青稞HVUL1H 08544.2 基因特性分析及互作蛋白筛选

旺 姆，羊海珍

（省部共建青稞和牦牛种质资源与遗传改良国家重点实验室/ 西藏自治区农牧科学院农业研究所，西藏 拉萨 850032）

青稞（Hordeum vulgareL. var. nudum Hook. f）营养价值丰富，是青藏高原藏族人民的主要粮食，同时也是重要的畜牧饲料以及啤酒、保健食品的原材料［1］。青稞作为西藏种植面积最大、产量占全区粮食作物总产比重最高的农作物，在西藏的农业发展中一直占据举足轻重的地位［2］。然而，青稞在生长过程中易遭受各种病原菌的侵染，导致产量和品质下降。其中由布氏白粉菌属大麦专化型活体寄生菌（Blumeria graminis f.sp.hordei）引起的真菌病害，在西藏各个青稞种植区普遍发生，危害日趋严重［3-4］。
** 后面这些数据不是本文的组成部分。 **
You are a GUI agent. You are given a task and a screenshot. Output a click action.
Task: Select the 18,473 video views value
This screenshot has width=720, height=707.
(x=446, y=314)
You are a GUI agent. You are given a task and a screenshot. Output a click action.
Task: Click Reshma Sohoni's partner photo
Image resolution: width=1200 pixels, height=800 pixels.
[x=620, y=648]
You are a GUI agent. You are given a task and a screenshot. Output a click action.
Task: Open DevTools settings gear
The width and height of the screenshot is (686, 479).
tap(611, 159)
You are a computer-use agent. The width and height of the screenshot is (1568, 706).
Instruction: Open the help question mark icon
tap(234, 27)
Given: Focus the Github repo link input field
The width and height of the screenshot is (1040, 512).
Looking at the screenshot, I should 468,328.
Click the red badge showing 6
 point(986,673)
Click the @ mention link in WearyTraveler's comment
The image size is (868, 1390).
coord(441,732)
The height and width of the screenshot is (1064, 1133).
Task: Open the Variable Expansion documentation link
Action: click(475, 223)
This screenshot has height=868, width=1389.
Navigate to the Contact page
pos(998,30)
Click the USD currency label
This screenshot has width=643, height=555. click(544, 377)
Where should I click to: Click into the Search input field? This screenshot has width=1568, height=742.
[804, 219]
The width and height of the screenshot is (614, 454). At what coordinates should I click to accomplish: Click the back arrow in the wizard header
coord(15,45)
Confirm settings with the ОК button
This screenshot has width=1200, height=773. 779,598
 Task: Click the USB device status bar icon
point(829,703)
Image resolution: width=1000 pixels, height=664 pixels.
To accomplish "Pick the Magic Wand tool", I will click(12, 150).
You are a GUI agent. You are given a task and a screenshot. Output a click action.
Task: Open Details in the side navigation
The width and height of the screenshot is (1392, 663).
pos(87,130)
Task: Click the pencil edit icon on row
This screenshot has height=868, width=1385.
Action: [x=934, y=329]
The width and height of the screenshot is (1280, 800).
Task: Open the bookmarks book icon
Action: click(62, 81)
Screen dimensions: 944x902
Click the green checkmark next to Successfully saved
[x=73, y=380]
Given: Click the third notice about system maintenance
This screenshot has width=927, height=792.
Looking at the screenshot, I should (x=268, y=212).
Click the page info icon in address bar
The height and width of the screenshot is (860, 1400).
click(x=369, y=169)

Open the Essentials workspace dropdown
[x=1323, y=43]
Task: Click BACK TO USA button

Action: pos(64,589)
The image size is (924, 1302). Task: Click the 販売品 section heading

目前，西藏青稞白粉病的基础研究薄弱，主要集中在抗病鉴定、防治技术研究等方面［5-7］，有关青稞白粉病抗病机制的研究报道较少。发掘抗白粉病基因，解析青稞白粉病抗性机制，可以为青稞抗病育种提供指导，对防治青稞白粉病、保障青稞粮食安全具有重要意义。试验前期进行了青稞应答白粉菌侵染的转录组学研究［8］，从分析结果中筛选到一个受白粉菌诱导后表达量显著上调的基因HVUL1H08544.2，推测该基因在青稞抵御白受粉病侵染的过程中可能扮演着重要作用。本研究以HVUL1H08544.2为诱饵蛋白，利用酵母双杂交技术在青稞白粉菌诱导的cDNA 文库中筛选互作蛋白，为进一步揭示HVUL1H08544.2 应答白粉菌侵染的作用机制提供依据。

1 材料与方法

1.1 材 料

青稞品种“藏青13”、青稞白粉菌诱导酵母双杂交cDNA 文库、大肠杆菌DH5α 菌株均由本实验室保存；pGBKT7 载体、pGADT7 载体、SD 营养缺陷型培养基、YPDA 培养基、限制性内切酶、高保真扩增酶均购自大连宝生物工程有限公司；Y2HGold 酵母感受态细胞购自于上海唯地生物技术有限公司；RNA 提取试剂盒、反转录试剂盒、DNA 纯化试剂盒、质粒提取试剂盒购于无锡百泰克生物技术有限公司；一步法克隆试剂盒购于上海翊圣生物科技有限公司；其余常规生化试剂购于北京索莱宝科技有限公司。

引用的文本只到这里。